<<<<
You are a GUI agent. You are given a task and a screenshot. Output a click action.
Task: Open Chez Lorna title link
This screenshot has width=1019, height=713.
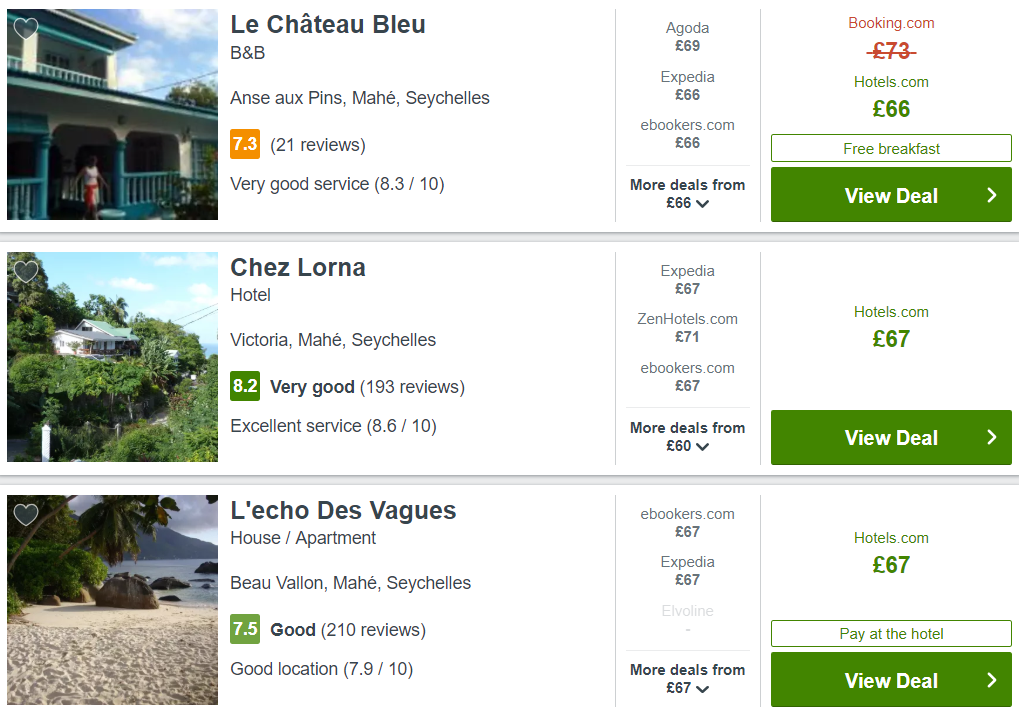(x=298, y=267)
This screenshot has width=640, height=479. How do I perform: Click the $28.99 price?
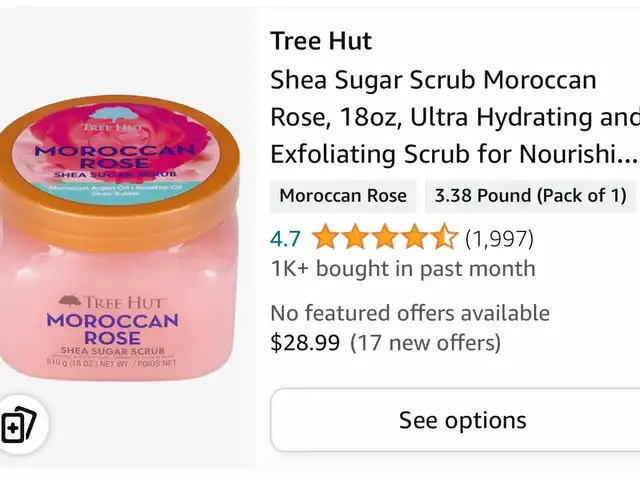pos(305,342)
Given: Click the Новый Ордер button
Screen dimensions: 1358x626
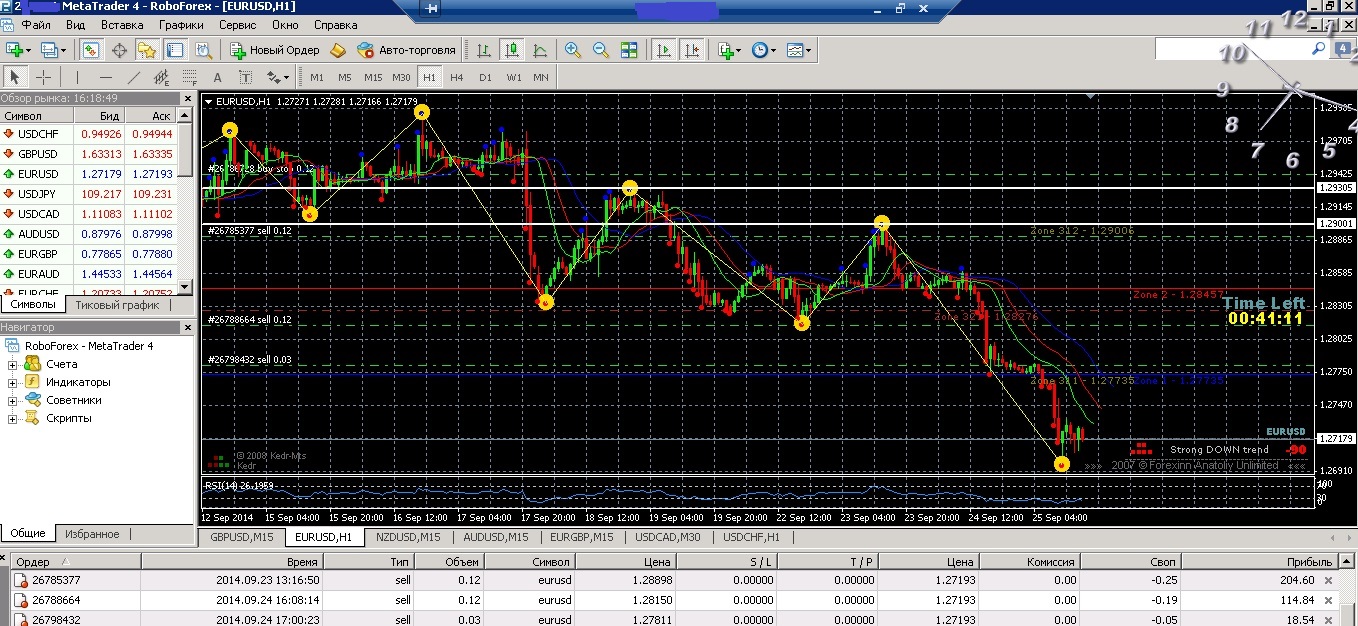Looking at the screenshot, I should 275,50.
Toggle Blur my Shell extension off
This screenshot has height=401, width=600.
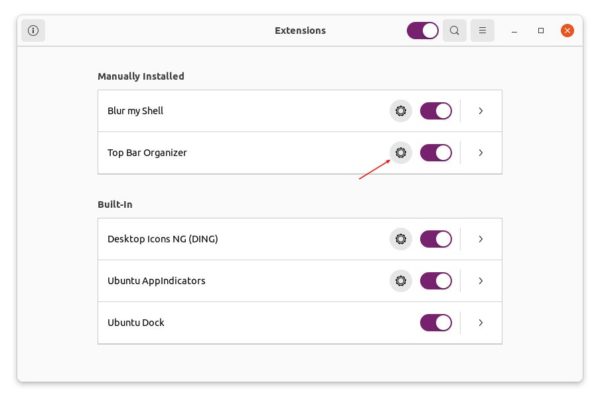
>>>>
* _ACTION ITEM_:
Without any pictures, restate word for word only the lines from the one with "This screenshot has width=1019, height=713." through the end of the listing.

* _SOLUTION TO THE PROBLEM_:
This screenshot has width=1019, height=713.
(x=298, y=267)
This screenshot has width=640, height=479. How do I perform: Click the $28.99 price?
pos(305,342)
Given: Click the Новый Ордер button
Screen dimensions: 1358x626
Looking at the screenshot, I should 275,50.
Toggle Blur my Shell extension off
This screenshot has height=401, width=600.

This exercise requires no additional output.